The Deputy PM criticised that planning for prevention of coastal erosion in the region has not been done seriously.
Therefore, he noted the regional localities must strengthen erosion areas, keep the protective forests safe and take measures to deal with areas prone to erosion.
He underlined the need to step up law dissemination to raise local awareness of climate change adaptation, and review urban and rural planning in economic zones, irrigation and manufacturing areas and attach them with climate change adaptation.
The official requested the central-level agencies to complete the study on prevention of erosion and promote the application of science and technology in this area.
He highlighted the significance of the region for the country’s economic growth while mentioning the radical climate change that has occurred in the region.
The Ministry of Agriculture and Rural Development pointed out that very close proximity of constructed houses, infrastructure and dykes to the coastline has increased the risk of coastal erosion.
According to the ministry, sea erosion in several areas has threatened the safety of residential quarters and natural disaster prevention projects, wiped out coastal protective forests and seriously impacted the eco-system.
The Mekong Delta region has 24 areas experiencing regular erosion, covering a length of some 147km, including the Go Cong Dong coastline in Tien Giang province, Binh Dai in Ben Tre province, Vinh Chau in Soc Trang province, Nha Mat and Ganh Hao in Bac Lieu province. Each year, erosion loses 500ha of land on average.
Based on scientific study and management, the ministry revealed seven basic reasons for coastal erosion, the majority of which are caused by humans.
One of the reasons is the declining level of mud and sand due to reservoirs being built on the upper part of the river and sand and gravel exploitation at the riverbed.

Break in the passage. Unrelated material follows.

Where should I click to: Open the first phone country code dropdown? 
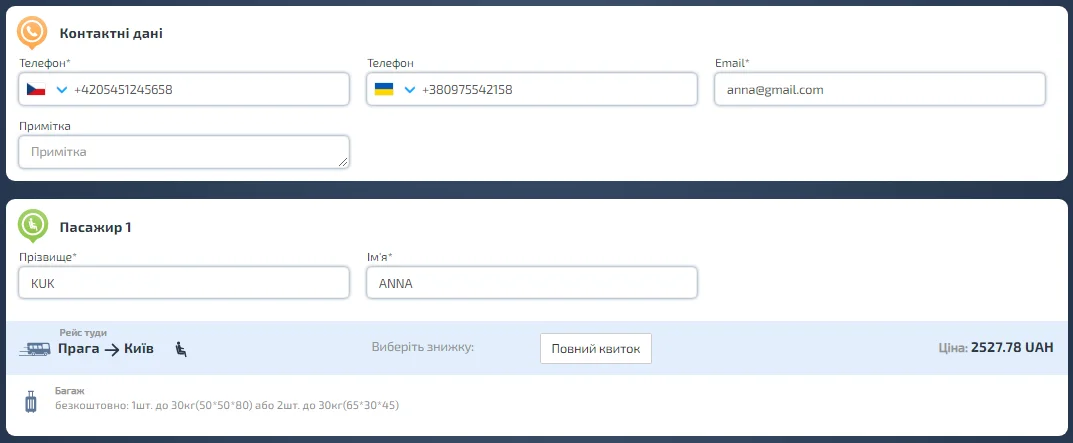click(61, 90)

Another reason is the deforestation of mangrove swamps to catch seafood and find forest-related aquatic products.
During the five years from 2011 to 2016, the mangrove forest area of the Mekong Delta region dropped from more than 194,000ha to over 179,000ha.
Land depression due to overexploitation of underground water to raise aquatic products has occurred in Bac Lieu and Ca Mau.

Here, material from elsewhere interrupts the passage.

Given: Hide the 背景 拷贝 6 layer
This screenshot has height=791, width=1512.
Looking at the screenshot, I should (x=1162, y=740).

The level of land depression has been recorded at 3cm per year, according to a report of the Geological Institute of Norway.
The Government and the National Committee on Climate Change have launched projects and programmes to improve the Mekong Delta region’s capacity to adapt to climate change.
The actions include a project on protection and development of coastal mangrove forests to adapt to climate change during the 2014-2020 period, focusing on mangrove forest recovery.
The money disbursed for the region to protect and recover forests in the 2016-2020 period is estimated to reach more than 4.4 trillion VND (196 million USD), making up some 40 percent of total disbursement for all localities./.